The physiological basis of radionuclide techniques, coupled with the ability for quantification of data, gives our speciality a unique edge over other imaging modalities. Studies are generally undertaken to assess drug delivery systems using a model drug or a radiolabelled carrier rather than the active drug itself. In many instances, commonly used radiopharmaceuticals such as 99Tcm-DTPA and 99Tcm-HMPAO, or simple physical models such as ion exchange resins, may be appropriate for study. However, a fundamental proviso is that the radiolabelled tracer has been thoroughly validated for its intended purpose prior to the clinical study. This may be achieved by a simple in-vitro study. The nature and stability of the labelling will depend upon whether the study is intended to examine release, deposition, retention or dispersion, or is being used to monitor the effects of a physiological process, such as the effect on gastrointestinal transit.
The diverse nature of pharmaceutical studies using gamma camera imaging is shown in Table 1. Typical examples include the in-vivo assessment of the efficiency of inhalers and spacers for pulmonary drug delivery, where it has been shown that only a very low proportion of the administered drug actually reaches the intended site [3]. Other examples include the evaluation of controlled release formulations designed to release drug in the distal small bowel or colon. Scintigraphy can be used to determine the position of drug release to assess the site-specific absorption of orally administered drugs [4]. In this way, imaging can provide new information on regional gastrointestinal physiology. Imaging also plays an important role in assessing drug targeting and pharmacokinetics, for example in cancer chemotherapy [5]. Other findings have been of a more incidental nature, such as the observation of altered biodistribution of radiolabelled PEG-liposomes on repeat administration [6].

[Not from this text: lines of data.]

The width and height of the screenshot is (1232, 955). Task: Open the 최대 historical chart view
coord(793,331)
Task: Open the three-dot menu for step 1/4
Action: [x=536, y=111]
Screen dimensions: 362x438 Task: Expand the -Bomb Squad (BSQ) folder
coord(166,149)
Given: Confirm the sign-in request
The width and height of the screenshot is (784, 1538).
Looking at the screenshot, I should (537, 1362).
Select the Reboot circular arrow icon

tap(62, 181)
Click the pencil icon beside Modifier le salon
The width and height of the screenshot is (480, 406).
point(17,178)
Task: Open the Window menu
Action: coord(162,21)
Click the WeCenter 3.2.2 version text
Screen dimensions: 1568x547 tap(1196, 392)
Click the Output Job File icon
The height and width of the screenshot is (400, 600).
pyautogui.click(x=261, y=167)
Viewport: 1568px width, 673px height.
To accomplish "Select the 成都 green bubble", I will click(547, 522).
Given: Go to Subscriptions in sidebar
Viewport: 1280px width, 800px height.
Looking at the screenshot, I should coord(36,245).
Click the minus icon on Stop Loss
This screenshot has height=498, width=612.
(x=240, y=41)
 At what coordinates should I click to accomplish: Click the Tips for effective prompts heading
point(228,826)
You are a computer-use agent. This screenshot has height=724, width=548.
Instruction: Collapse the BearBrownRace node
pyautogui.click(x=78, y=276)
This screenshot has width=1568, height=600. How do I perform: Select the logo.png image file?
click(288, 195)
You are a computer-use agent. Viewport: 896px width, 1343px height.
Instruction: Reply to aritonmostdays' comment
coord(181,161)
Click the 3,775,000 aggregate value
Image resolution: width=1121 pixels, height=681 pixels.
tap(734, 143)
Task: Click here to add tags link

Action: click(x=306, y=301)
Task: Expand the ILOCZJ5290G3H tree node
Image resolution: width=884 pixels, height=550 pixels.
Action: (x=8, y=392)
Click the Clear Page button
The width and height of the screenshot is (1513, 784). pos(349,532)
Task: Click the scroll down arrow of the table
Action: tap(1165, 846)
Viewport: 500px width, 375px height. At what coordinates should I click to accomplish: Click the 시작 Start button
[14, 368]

In recent years, there has been a search for alternatives to the oral delivery route for dosing of pharmacologically active materials that may be destroyed by gut enzymes and hepatic ‘first-pass’ effects. Proteins and peptide-based formulations such as hormones and vaccines are now being delivered by inhalation and intra-nasal administration [7, 8]. Gamma scintigraphy has played an important role in the evaluation of the new delivery devices, by measuring deposition and clearance characteristics.